## EXERCISE TASKS
1. In the endoscope defogging abstract, edit the passage from "Methods and Procedures: The" up to and including "on parallel processing." so that "average brightness" becomes "mean brightness".
2. According to the endoscope defogging abstract, on what is the algorithm implemented in order to achieve real-time operation?
### PASSAGE SHOWN ###
Jiun-In Guo, PhD1, Kai-Che Liu, PhD2, Chia-Chi Tsai1, Jan-Yang Lin1, Yong-Cyuan Yang1, Ching-Hwa Cheng, PhD3, Jungle Chi-Hsiang Wu, Dr2, Shih-Wei Huang, Dr4. 1National Chiao Tung University, 2Chang Bing Show Chwan Memorial Hospital, 3Feng Chia University, 4Show Chwan Memorial Hospital
Introduction: The proposed image processing method aims to develop the real-time image processing method for endoscope defogging. Minimally invasive surgery (MIS) is the current surgical trend because MIS can provide a lot of advantages to both patients and surgeons, including less bleeding, less scar and higher surgical quality. Due the development of surgical technology, MIS uses smaller and smaller diameter endoscope, for example, 4mm for laparoscope. Image quality of endoscope is a very import issues. In current surgical situations, endoscope fogging sometimes happens and makes the surgery not smoothly. There are several methods used currently to avoid fogging, such as applying anti-fogging agent or heating, however, those procedures must be frequently applied during the surgery. On the other hand, some image-based processing was proposed to defog. Since several images are needed for those image-based processing methods, those algorithms are not suitable to apply in MIS. Therefore, the proposed image processing defogging method is based on single image calculation and is real-time.
Methods and Procedures: The proposed image processing method includes several procedures, starting from exposure control, harsh environment judgment, histogram redistribution, and new pixel interpolation by probability transfer function. The captured endoscope image is divided into several segments to calculate the average brightness. Harsh environment judgment is taken image contrast value after exposure control of brightness to separate fogging area. Image histogram will be redistributed to equalize fogging area pixel value into the average value so that the fogging situation will be removed. Then the pixel interpolation will be performed to fill the removed area. A transfer function is used based on the probability distribution of each segment. In order to achieve real-time operation, the algorithm is implemented on parallel processing.
### ENTRIES SHOWN ###
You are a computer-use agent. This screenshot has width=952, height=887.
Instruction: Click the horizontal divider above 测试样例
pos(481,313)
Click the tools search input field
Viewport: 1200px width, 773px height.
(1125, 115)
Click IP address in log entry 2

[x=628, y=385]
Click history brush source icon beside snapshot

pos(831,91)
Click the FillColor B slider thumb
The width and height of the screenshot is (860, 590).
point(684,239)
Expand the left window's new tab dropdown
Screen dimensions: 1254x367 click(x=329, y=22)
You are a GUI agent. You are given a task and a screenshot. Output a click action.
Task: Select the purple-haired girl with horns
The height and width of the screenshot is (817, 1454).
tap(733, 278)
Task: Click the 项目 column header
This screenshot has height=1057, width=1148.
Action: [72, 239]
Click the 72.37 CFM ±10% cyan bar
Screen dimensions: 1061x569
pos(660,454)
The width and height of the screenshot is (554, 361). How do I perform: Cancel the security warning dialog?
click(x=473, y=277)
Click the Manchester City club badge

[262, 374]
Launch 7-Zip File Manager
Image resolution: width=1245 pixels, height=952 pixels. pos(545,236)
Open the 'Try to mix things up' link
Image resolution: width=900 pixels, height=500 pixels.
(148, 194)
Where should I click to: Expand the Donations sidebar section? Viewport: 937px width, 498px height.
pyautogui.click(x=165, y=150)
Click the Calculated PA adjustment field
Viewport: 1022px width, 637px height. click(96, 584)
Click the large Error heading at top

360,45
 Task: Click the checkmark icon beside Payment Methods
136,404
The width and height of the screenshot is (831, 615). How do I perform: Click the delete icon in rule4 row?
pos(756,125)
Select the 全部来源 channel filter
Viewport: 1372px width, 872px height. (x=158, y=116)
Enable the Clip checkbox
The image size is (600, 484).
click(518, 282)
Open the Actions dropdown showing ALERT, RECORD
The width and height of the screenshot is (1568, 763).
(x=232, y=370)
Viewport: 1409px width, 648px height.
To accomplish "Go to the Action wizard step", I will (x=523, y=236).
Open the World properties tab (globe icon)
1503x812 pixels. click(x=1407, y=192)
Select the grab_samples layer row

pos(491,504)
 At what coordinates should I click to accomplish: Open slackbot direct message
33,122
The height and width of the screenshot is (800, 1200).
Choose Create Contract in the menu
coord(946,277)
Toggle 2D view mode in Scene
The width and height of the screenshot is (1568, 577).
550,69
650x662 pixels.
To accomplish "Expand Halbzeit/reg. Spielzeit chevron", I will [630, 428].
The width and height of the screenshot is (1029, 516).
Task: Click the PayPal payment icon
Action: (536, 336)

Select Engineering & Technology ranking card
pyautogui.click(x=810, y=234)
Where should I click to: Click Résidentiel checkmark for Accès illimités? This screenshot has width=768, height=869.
###
## EXERCISE SOLUTIONS
1.
Methods and Procedures: The proposed image processing method includes several procedures, starting from exposure control, harsh environment judgment, histogram redistribution, and new pixel interpolation by probability transfer function. The captured endoscope image is divided into several segments to calculate the mean brightness. Harsh environment judgment is taken image contrast value after exposure control of brightness to separate fogging area. Image histogram will be redistributed to equalize fogging area pixel value into the average value so that the fogging situation will be removed. Then the pixel interpolation will be performed to fill the removed area. A transfer function is used based on the probability distribution of each segment. In order to achieve real-time operation, the algorithm is implemented on parallel processing.

2. Parallel processing.